If £50 of food is wasted a day, it can add up to £250 a week or £12,500 a year. Therefore chefs need to be as frugal as possible, using every part of an ingredient in different way. For example, a whole chicken can be utilised by using the breasts in a main course dish, the legs in a terrine and the wing tips and carcass for a stock.

Indirect costs
These costs are made up of almost all the other elements beside the ingredient costs that are required to run a restaurant. They include rent or mortgage payments, rates, staff, administration, light, heat, equipment, maintenance, linen and cleaning materials.

Gross profit or GP and gross profit percentage

What is gross profit, or GP?
The GP is the difference between the selling price of the dish and the cost of the ingredients.

What is gross profit percentage or GP%?
The gross profit percentage (GP%) is the gross profit measured as a percentage of the selling price of a dish and is the figure that is widely considered to be the most important measure of profitability in a restaurant. 
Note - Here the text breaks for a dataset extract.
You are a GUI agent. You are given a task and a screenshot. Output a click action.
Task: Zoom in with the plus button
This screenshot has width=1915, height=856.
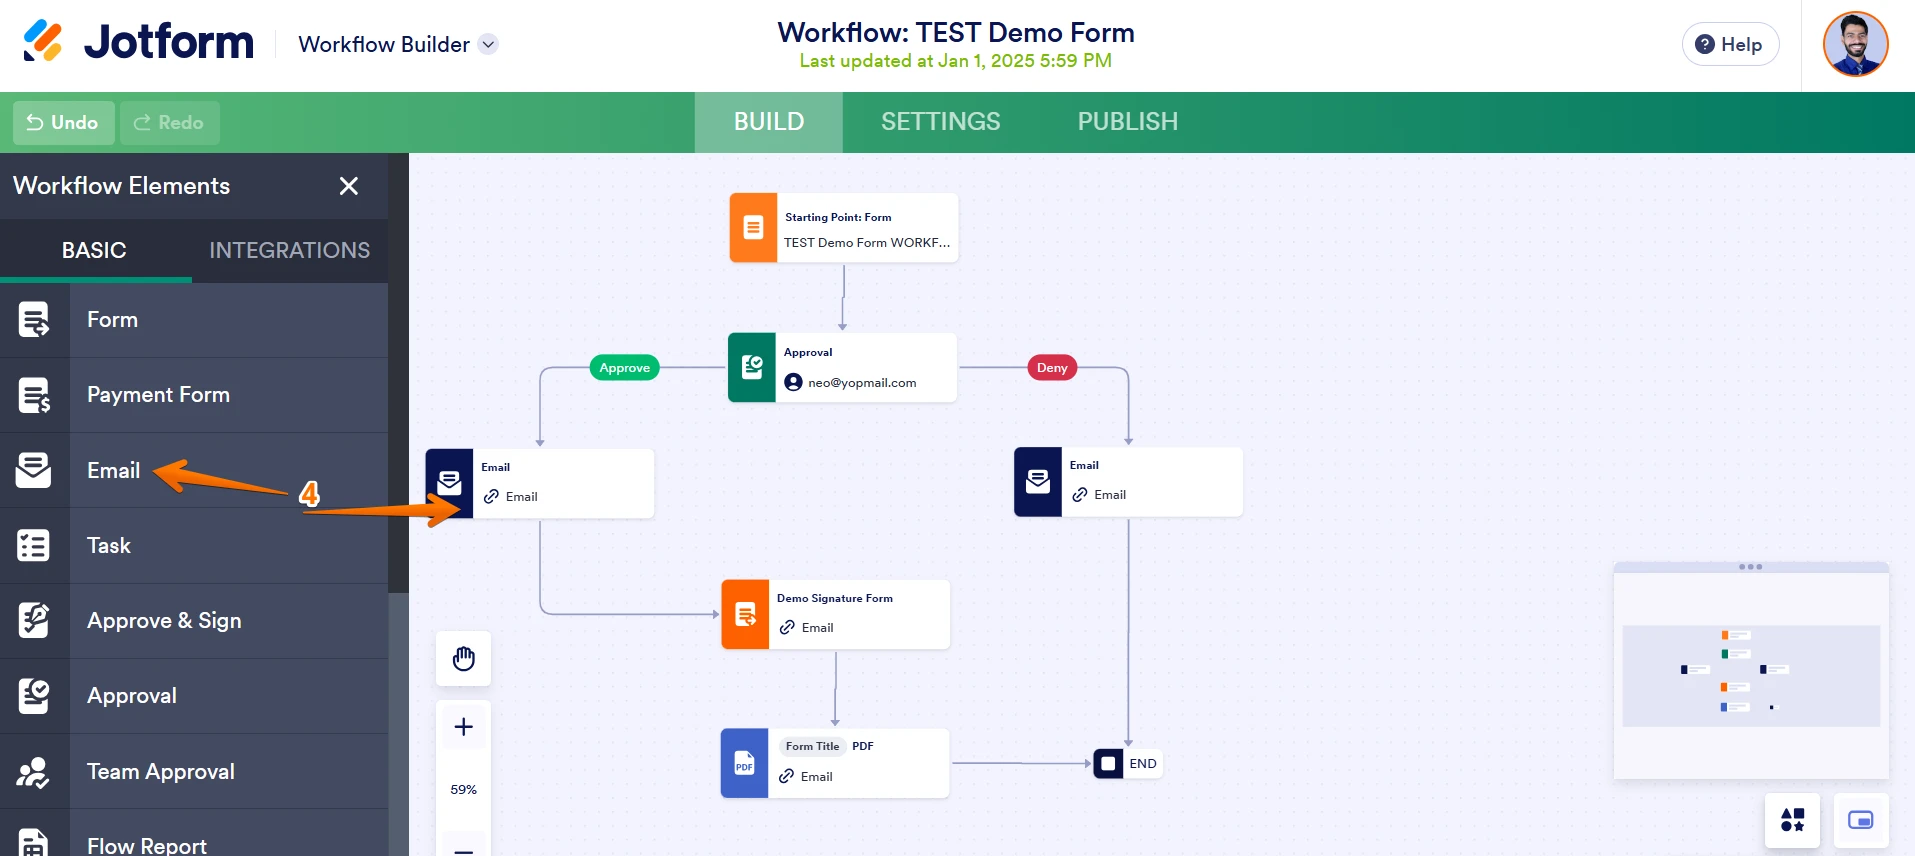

A higher GP% does not always mean a higher GP. For instance, a pasta dish that sells for £5 with a food cost of £1.50 will have a GP of £3.50 and a GP% of 70%.  In comparison, a beef dish that sells at £10.00 with a food cost of £5.00 will be more profitable in cash terms with a GP of £5.00, but will have a lower GP% of 50%.

How to calculate a GP and a GP%

• To calculate GP, subtract the food costs from the selling price of the dish which in the case of the pasta dish is £5.00-£1.50= £3.50
• To calculate the GP%, divide the GP by the selling price and multiply by 100, which with the pasta dish is £3.50 x 100 = 70%
                                                   £5.00

The GP% needs to be high enough to sustain all the indirect costs in running a restaurant.
All costs need to be tightly controlled so that the net profit (difference between the selling price of the food and both direct and indirect costs) ends up as close as possible to the GP.

How to be financially successful

To be financially successful, a restaurant needs to make a GP% of about 65-70%, with food costs of 30-35%.  To achieve this it is essential to negotiate the best possible price for ingredients of the highest possible produce. Different styles of restaurants, though, can operate acceptable food costs of between 20% and 60%.